La identidad dominicana

No deseamos cometer el error de usurpar e irrespetar la labor de personas que han dedicado su vida a la apreciable labor de estudiar y analizar nuestra historia. Sin embargo, deseamos hacer unos comentarios sobre nuestra realidad, que necesariamente rozan la narrativa histórica, pues esta trata de hechos. Al analizar los hechos debemos valorar sus consecuencias a largo plazo. Para ello, debemos ser menos platónicos, evitando discutir las ideas en un plano abstracto, y ser más aristotélicos, llevando las ideas al plano de lo práctico.

Una distinguida intelectual ha argumentado que al definir nuestra identidad valoramos lo hispano y menospreciamos nuestra herencia africana, causa de nuestra discriminación hacia los haitianos. Coincido en que debemos valorar todos los aportes culturales a nuestra identidad. De hecho, debemos sentirnos orgullosos de la mezcla racial que constituye la identidad de los dominicanos, que mayoritariamente somos mulatos, a diferencia de nuestros vecinos que limitaron el papel de los blancos en su sociedad, negándoles el derecho a la nacionalidad y a la propiedad, hasta que los norteamericanos los obligaron a cambiar, en la Constitución de 1918.
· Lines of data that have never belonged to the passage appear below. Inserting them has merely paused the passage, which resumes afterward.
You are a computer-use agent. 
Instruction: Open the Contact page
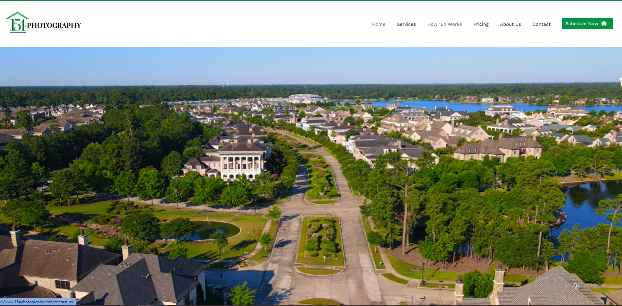click(541, 24)
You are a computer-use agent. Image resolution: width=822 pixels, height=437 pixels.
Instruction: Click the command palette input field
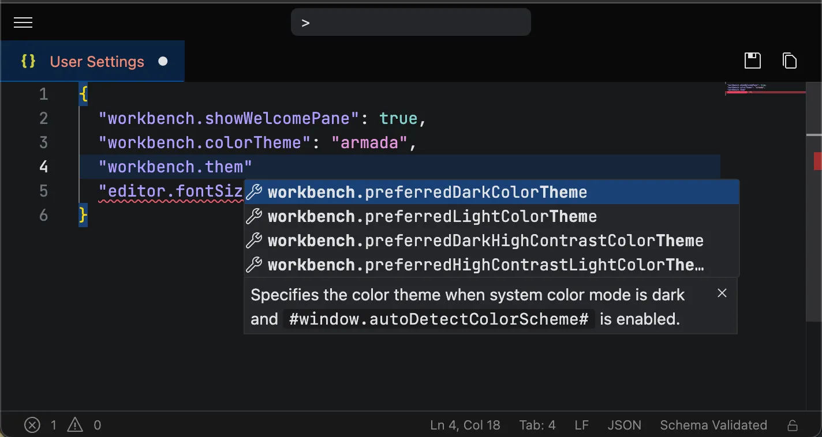tap(411, 22)
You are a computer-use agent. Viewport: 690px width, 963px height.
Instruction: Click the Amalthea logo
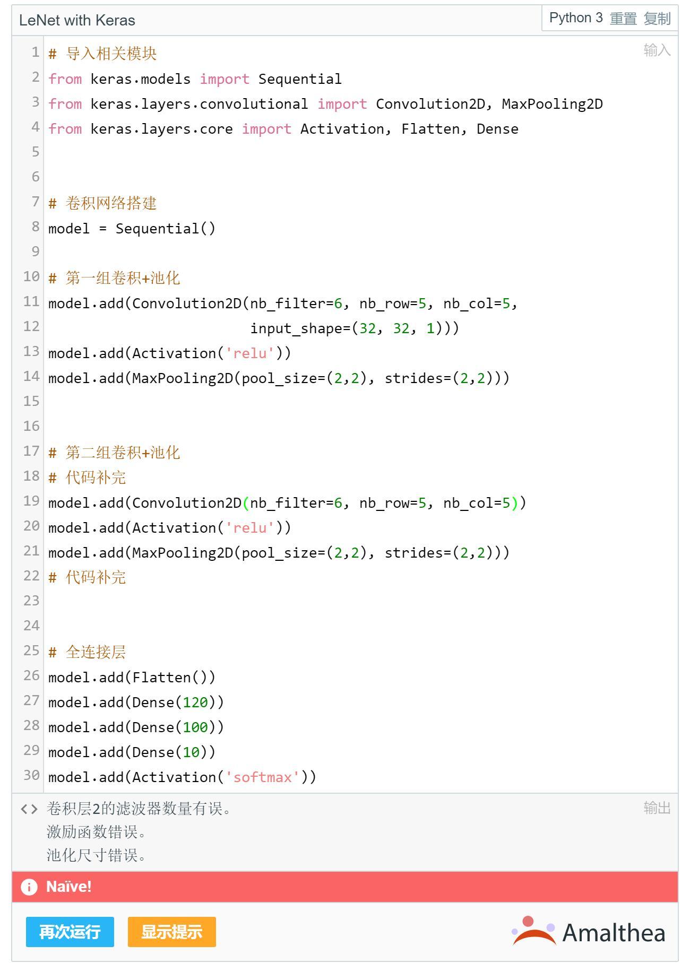pyautogui.click(x=588, y=932)
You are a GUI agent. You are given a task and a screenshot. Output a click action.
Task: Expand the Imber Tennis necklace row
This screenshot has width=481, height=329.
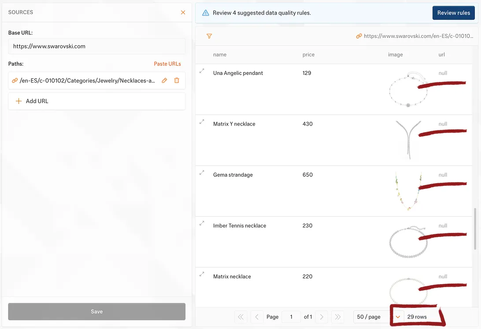tap(202, 224)
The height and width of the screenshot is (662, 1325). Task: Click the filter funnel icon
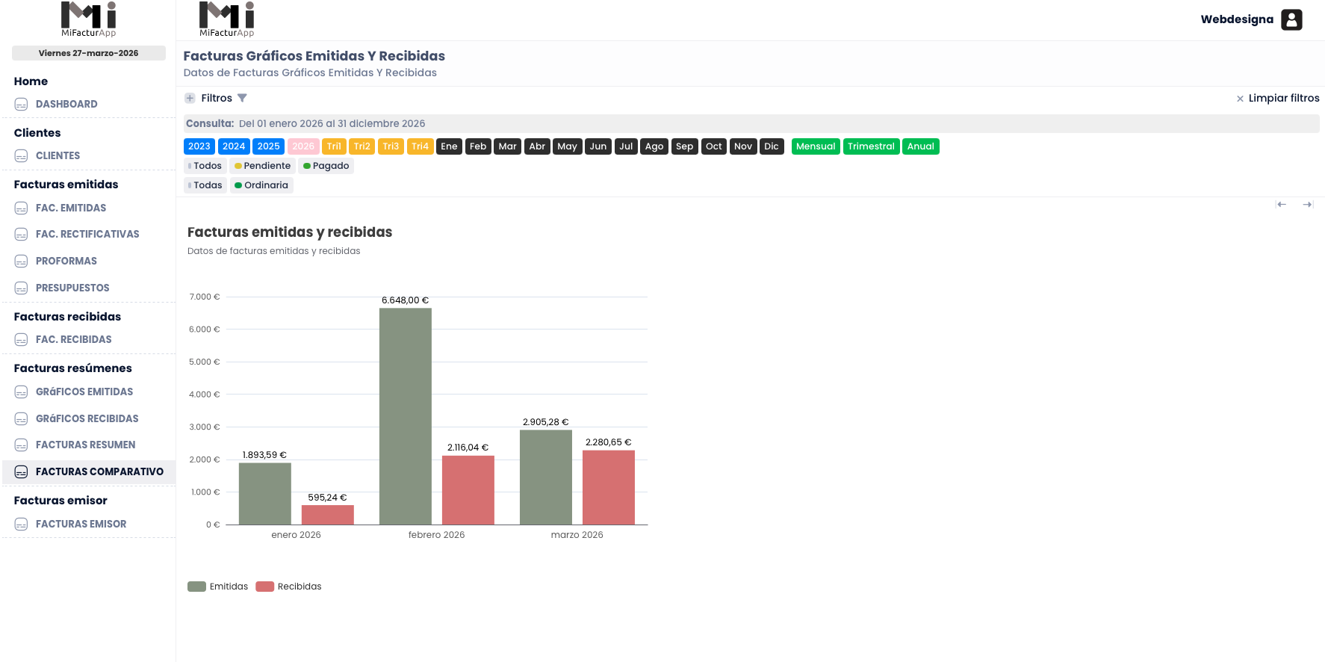242,98
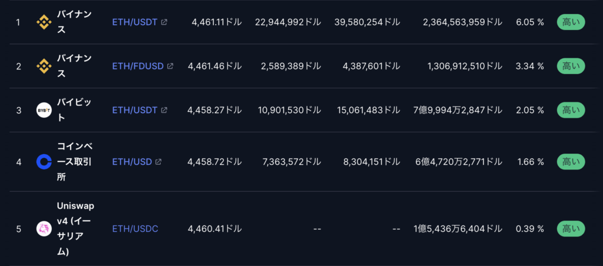The image size is (603, 266).
Task: Click the Binance logo in row 2
Action: pos(44,66)
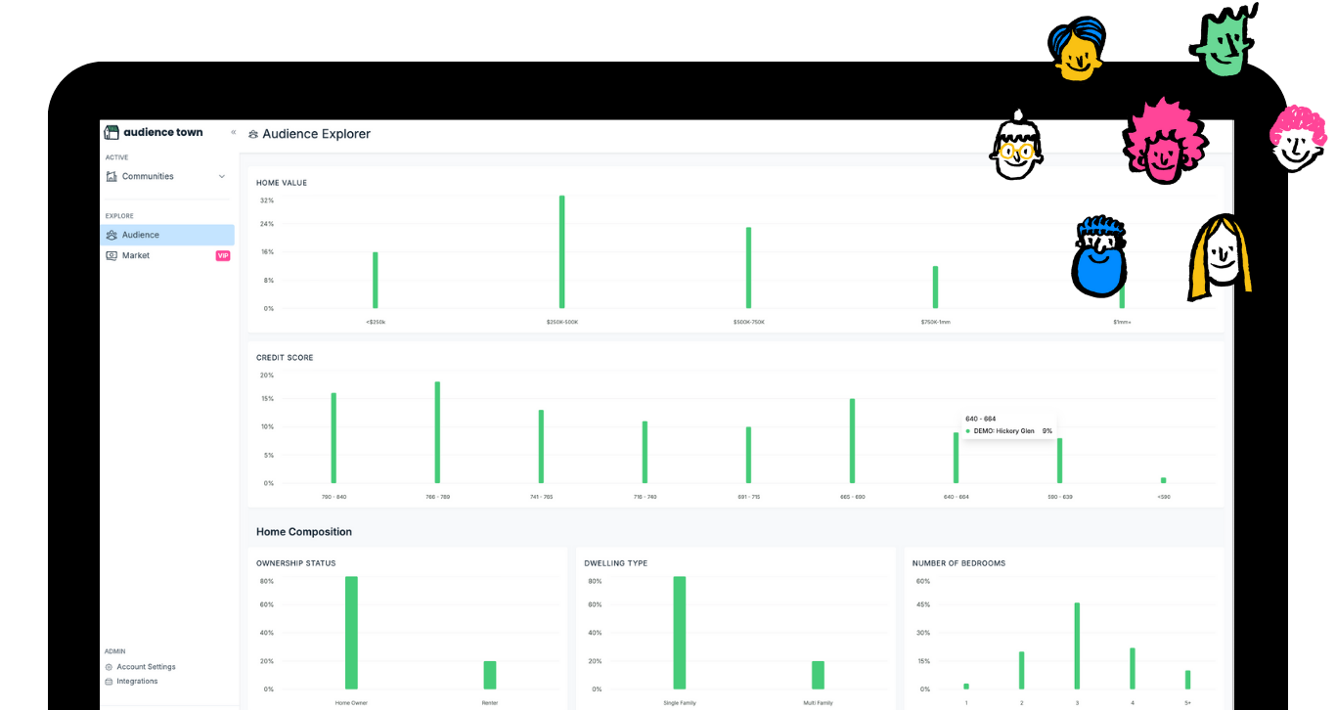Image resolution: width=1336 pixels, height=710 pixels.
Task: Click the Hickory Glen 9% tooltip
Action: 1008,424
Además, los dominicanos debemos sentirnos orgullosos de nuestra identidad basada en una mezcla de razas frente a nuestros amigos norteamericanos, que si bien han hecho un enorme esfuerzo para vencer las divisiones raciales resultado de una dura esclavitud, no han logrado resolver dichos problemas plenamente. De hecho, enfrentamos un serio problema cultural, pues los hijos de nuestra diáspora juzgan nuestra sociedad en base a sus experiencias en el alto Manhattan o en el Bronx. Siendo así, los académicos de raíces dominicanas de la Universidad de la ciudad de NY nos califican de alienados, porque no aceptamos nuestra negritud, pues culturalmente no admiten matices raciales.

Tomemos nuestra herencia hispana. Nuestro vecinos se dividieron racial, lingüística y religiosamente. Siendo así, mientras la minoría mulata profesaba el catolicismo y valoraba el idioma y la cultura francesa, la mayoría de la población, desarrolló el creole haitiano, un idioma limitado a su propia población. Contrariamente, gracias a nuestra herencia hispánica, compartimos con más de 500 millones de personas el idioma español, el tercero utilizado en la Red, en un mundo moderno impulsado por la tecnología de la información. Tomemos la religión. La misa católica, que está ligada a la anglicana, copta, luterana, maronita, presbiteriana y la ortodoxa rusa, griega, y oriental, entre otras, es un rito lleno de simbología poética, que dejó atrás los primitivos sacrificios de sangre. Para concluir, los dominicanos debemos valorar nuestra identidad, resultado de una historia que en ocasiones fue azarosa, pero que nosotros superamos, creando un producto cultural superior, basado en el mestizaje, el español, y el cristianismo.
Dicho esto, tenemos que luchar para que nuestra sociedad sea cada día más tolerante e inclusiva, pues estamos muy lejos de ser perfectos.